- 2012 Playbill cover
- Original language: English
- Written by: Eric Simonson
- Characters: Larry Bird; Magic Johnson;
- Genre: Drama

Premiere
- Place: Longacre Theatre, NYC
- Directed by: Thomas Kail

= Magic/Bird =

Play written by Eric Simonson

Magic/Bird (stylized sometimes as Magic-Bird and Magic Bird) is a play by Eric Simonson about basketball stars Magic Johnson of the Los Angeles Lakers and Larry Bird of the Boston Celtics throughout their careers. The play premiered on Broadway in 2012, where it ran for 61 total performances.

==Plot overview==
Magic/Bird follows basketball stars Magic Johnson of the Los Angeles Lakers and Larry Bird of the Boston Celtics, their rise from college basketball to the NBA and super stardom, and eventually the Olympic Dream Team, their team and personal rivalries and ultimately their long-running friendship.
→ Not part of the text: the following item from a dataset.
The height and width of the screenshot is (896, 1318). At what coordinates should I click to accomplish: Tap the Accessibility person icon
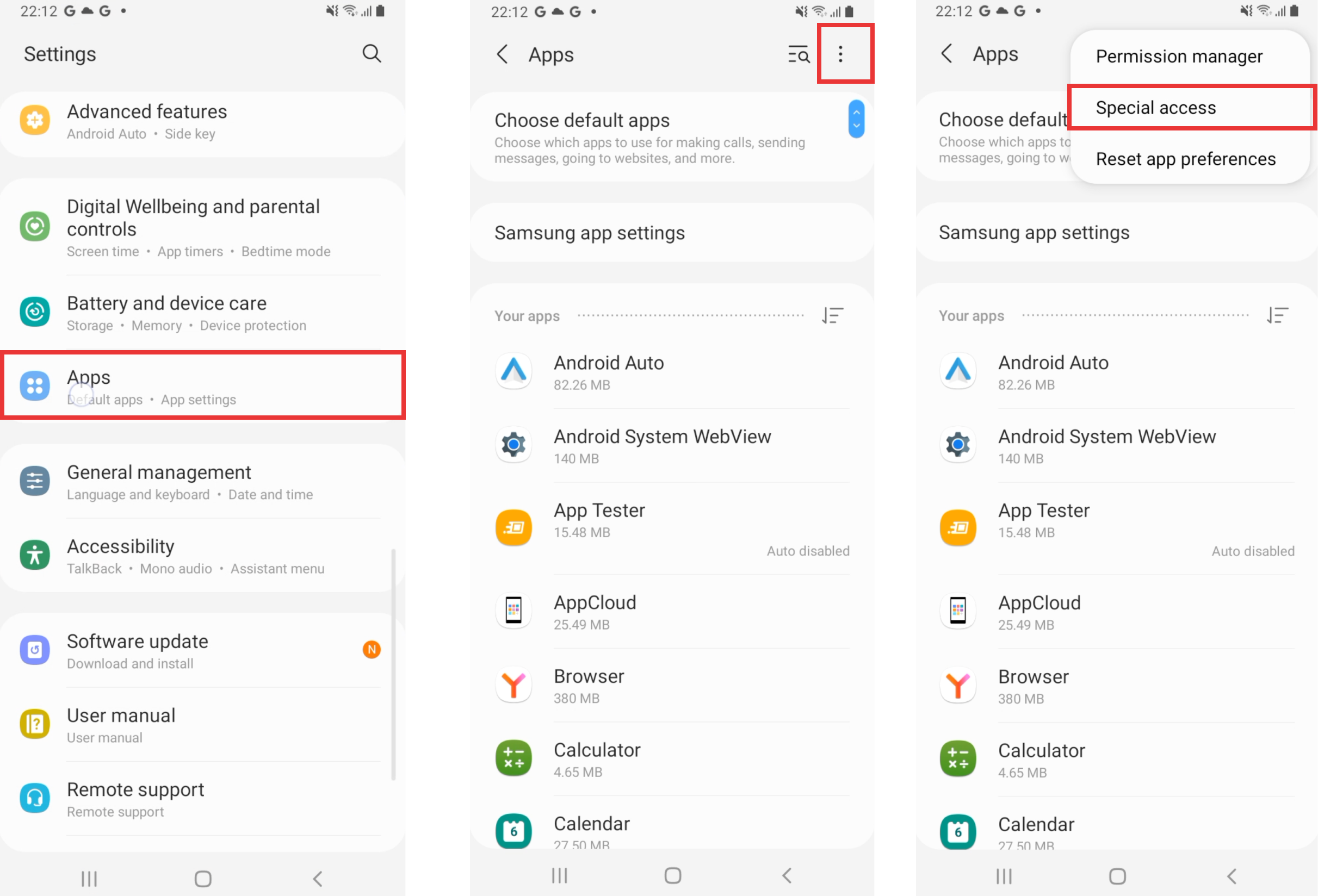pyautogui.click(x=35, y=555)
According to the producers: "At the heart of one of the fiercest rivalries in sports, two of the greatest athletes of all-time battled for multiple championships and the future of their sport...Johnson and Bird, went head to head, electrified the nation, reinvigorated the NBA, and turned their rivalry into the greatest and most famous friendships in professional sports."

==Production history==
Preview performances of Magic/Bird began on Broadway at the Longacre Theatre on March 21, 2012, with an official opening on April 11, 2012. Kevin Daniels starred as Magic Johnson and Tug Coker as Larry Bird. The cast featured, in multiple roles, Deirdre O'Connell (as Georgia Bird/Shelly/Patricia Moore), Peter Scolari (as Red Auerbach/Jerry Buss/Pat Riley), Rob Ray Manning Jr. (as Michael Cooper/Henry Alvarado/Frank) and Francois Battiste (as Jon Lennox/Ron Baxter/Willy).

Magic/Bird was produced by Fran Kirmser and Tony Ponturo, who had also produced Eric Simonson's other sports play Lombardi on Broadway. It was directed by Thomas Kail. David Korins was the set designer, Howell Binkley was the lighting designer, Paul Tazwell was the costume designer, and Nevin Steinberg was the sound designer. Projections were designed by Wendall K. Harrington. The production had the support of the National Basketball Association and the participation of Bird and Johnson.

The play closed on May 12, 2012, after 38 performances and 23 previews.

== Critical reception ==
Reviews for Magic/Bird were "not enthusiastic," and the play did not do well at the box office. It did not receive any Tony Award nominations.